▸ **DO THIS**: Please rewrite the entries below, renaming "Screen dimensions" to "Display size" everywhere and leaving everything else unchanged.

▸ **SUPPLIED MATERIAL**:
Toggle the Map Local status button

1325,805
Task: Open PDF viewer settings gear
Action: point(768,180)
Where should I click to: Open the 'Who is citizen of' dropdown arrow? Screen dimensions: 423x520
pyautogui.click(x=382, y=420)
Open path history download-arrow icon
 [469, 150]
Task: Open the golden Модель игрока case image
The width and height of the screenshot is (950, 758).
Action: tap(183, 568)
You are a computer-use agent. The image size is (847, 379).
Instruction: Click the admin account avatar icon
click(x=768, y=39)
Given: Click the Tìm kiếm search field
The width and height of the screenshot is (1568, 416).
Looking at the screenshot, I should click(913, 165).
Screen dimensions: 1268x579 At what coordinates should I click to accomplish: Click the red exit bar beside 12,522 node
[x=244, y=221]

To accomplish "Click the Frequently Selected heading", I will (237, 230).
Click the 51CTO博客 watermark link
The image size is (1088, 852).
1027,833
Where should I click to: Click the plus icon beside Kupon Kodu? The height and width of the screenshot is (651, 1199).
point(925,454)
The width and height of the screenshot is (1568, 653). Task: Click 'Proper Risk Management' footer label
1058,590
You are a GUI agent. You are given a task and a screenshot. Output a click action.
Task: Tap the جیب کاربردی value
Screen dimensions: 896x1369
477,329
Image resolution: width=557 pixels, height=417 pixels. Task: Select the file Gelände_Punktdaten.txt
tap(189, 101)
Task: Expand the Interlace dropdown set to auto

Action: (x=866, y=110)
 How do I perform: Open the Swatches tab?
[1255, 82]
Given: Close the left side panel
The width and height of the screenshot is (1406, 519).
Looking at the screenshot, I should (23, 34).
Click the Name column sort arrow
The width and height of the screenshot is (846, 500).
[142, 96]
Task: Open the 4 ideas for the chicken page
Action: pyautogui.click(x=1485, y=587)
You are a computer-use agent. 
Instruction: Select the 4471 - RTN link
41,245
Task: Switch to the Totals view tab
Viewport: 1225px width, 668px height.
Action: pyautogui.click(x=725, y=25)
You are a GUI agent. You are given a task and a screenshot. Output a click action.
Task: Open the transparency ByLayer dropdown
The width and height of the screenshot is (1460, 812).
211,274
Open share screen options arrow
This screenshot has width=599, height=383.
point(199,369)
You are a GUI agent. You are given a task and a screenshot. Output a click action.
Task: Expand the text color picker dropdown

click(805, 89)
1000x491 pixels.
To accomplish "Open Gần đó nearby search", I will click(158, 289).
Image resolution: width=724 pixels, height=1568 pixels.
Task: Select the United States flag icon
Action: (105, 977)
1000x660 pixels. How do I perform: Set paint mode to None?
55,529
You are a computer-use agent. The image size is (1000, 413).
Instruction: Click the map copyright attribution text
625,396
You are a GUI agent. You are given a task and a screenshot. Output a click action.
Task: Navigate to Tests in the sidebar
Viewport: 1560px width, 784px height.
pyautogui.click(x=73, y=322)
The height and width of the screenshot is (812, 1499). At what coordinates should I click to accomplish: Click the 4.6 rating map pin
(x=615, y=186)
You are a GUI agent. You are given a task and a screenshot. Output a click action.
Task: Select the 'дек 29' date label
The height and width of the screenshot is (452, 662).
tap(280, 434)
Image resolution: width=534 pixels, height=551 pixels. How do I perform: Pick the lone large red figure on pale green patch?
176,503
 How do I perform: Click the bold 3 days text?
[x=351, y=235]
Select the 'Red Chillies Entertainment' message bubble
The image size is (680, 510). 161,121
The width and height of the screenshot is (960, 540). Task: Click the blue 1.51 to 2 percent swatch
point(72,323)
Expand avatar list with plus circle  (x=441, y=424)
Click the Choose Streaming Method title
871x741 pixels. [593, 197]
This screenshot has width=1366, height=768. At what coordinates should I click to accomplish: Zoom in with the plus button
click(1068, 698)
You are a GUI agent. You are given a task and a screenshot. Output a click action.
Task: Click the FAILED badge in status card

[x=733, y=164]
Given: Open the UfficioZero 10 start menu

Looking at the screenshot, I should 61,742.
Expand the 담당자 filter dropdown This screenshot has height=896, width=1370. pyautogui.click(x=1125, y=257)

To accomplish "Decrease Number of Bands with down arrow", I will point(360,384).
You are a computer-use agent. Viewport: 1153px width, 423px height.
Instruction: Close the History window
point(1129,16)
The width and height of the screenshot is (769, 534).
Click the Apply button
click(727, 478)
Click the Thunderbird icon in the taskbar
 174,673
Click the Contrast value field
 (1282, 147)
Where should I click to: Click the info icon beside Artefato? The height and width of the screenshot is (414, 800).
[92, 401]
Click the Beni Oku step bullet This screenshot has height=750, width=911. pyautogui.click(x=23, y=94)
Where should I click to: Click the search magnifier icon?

▸ **CORRECT RESULT**:
Toggle the Map Local status button

1325,805
Task: Open PDF viewer settings gear
Action: point(768,180)
Where should I click to: Open the 'Who is citizen of' dropdown arrow? Display size: 423x520
pyautogui.click(x=382, y=420)
Open path history download-arrow icon
 [469, 150]
Task: Open the golden Модель игрока case image
The width and height of the screenshot is (950, 758).
Action: tap(183, 568)
You are a computer-use agent. The image size is (847, 379).
Instruction: Click the admin account avatar icon
click(x=768, y=39)
Given: Click the Tìm kiếm search field
The width and height of the screenshot is (1568, 416).
Looking at the screenshot, I should click(913, 165).
Display size: 1268x579 At what coordinates should I click to accomplish: Click the red exit bar beside 12,522 node
[x=244, y=221]

To accomplish "Click the Frequently Selected heading", I will (237, 230).
Click the 51CTO博客 watermark link
The image size is (1088, 852).
1027,833
Where should I click to: Click the plus icon beside Kupon Kodu? The height and width of the screenshot is (651, 1199).
point(925,454)
The width and height of the screenshot is (1568, 653). Task: Click 'Proper Risk Management' footer label
1058,590
You are a GUI agent. You are given a task and a screenshot. Output a click action.
Task: Tap the جیب کاربردی value
Display size: 896x1369
477,329
Image resolution: width=557 pixels, height=417 pixels. Task: Select the file Gelände_Punktdaten.txt
tap(189, 101)
Task: Expand the Interlace dropdown set to auto

Action: (x=866, y=110)
 How do I perform: Open the Swatches tab?
[1255, 82]
Given: Close the left side panel
The width and height of the screenshot is (1406, 519).
Looking at the screenshot, I should (23, 34).
Click the Name column sort arrow
The width and height of the screenshot is (846, 500).
[142, 96]
Task: Open the 4 ideas for the chicken page
Action: pyautogui.click(x=1485, y=587)
You are a computer-use agent. 
Instruction: Select the 4471 - RTN link
41,245
Task: Switch to the Totals view tab
Viewport: 1225px width, 668px height.
Action: pyautogui.click(x=725, y=25)
You are a GUI agent. You are given a task and a screenshot. Output a click action.
Task: Open the transparency ByLayer dropdown
The width and height of the screenshot is (1460, 812).
211,274
Open share screen options arrow
This screenshot has width=599, height=383.
point(199,369)
You are a GUI agent. You are given a task and a screenshot. Output a click action.
Task: Expand the text color picker dropdown

click(805, 89)
1000x491 pixels.
To accomplish "Open Gần đó nearby search", I will click(158, 289).
Image resolution: width=724 pixels, height=1568 pixels.
Task: Select the United States flag icon
Action: (105, 977)
1000x660 pixels. How do I perform: Set paint mode to None?
55,529
You are a computer-use agent. The image size is (1000, 413).
Instruction: Click the map copyright attribution text
625,396
You are a GUI agent. You are given a task and a screenshot. Output a click action.
Task: Navigate to Tests in the sidebar
Viewport: 1560px width, 784px height.
pyautogui.click(x=73, y=322)
The height and width of the screenshot is (812, 1499). At what coordinates should I click to accomplish: Click the 4.6 rating map pin
(x=615, y=186)
You are a GUI agent. You are given a task and a screenshot. Output a click action.
Task: Select the 'дек 29' date label
The height and width of the screenshot is (452, 662).
tap(280, 434)
Image resolution: width=534 pixels, height=551 pixels. How do I perform: Pick the lone large red figure on pale green patch?
176,503
 How do I perform: Click the bold 3 days text?
[x=351, y=235]
Select the 'Red Chillies Entertainment' message bubble
The image size is (680, 510). 161,121
The width and height of the screenshot is (960, 540). Task: Click the blue 1.51 to 2 percent swatch
point(72,323)
Expand avatar list with plus circle  (x=441, y=424)
Click the Choose Streaming Method title
871x741 pixels. [593, 197]
This screenshot has width=1366, height=768. At what coordinates should I click to accomplish: Zoom in with the plus button
click(1068, 698)
You are a GUI agent. You are given a task and a screenshot. Output a click action.
Task: Click the FAILED badge in status card

[x=733, y=164]
Given: Open the UfficioZero 10 start menu

Looking at the screenshot, I should 61,742.
Expand the 담당자 filter dropdown This screenshot has height=896, width=1370. pyautogui.click(x=1125, y=257)

To accomplish "Decrease Number of Bands with down arrow", I will point(360,384).
You are a computer-use agent. Viewport: 1153px width, 423px height.
Instruction: Close the History window
point(1129,16)
The width and height of the screenshot is (769, 534).
Click the Apply button
click(727, 478)
Click the Thunderbird icon in the taskbar
 174,673
Click the Contrast value field
 (1282, 147)
Where should I click to: Click the info icon beside Artefato? The height and width of the screenshot is (414, 800).
[92, 401]
Click the Beni Oku step bullet This screenshot has height=750, width=911. pyautogui.click(x=23, y=94)
Where should I click to: Click the search magnifier icon?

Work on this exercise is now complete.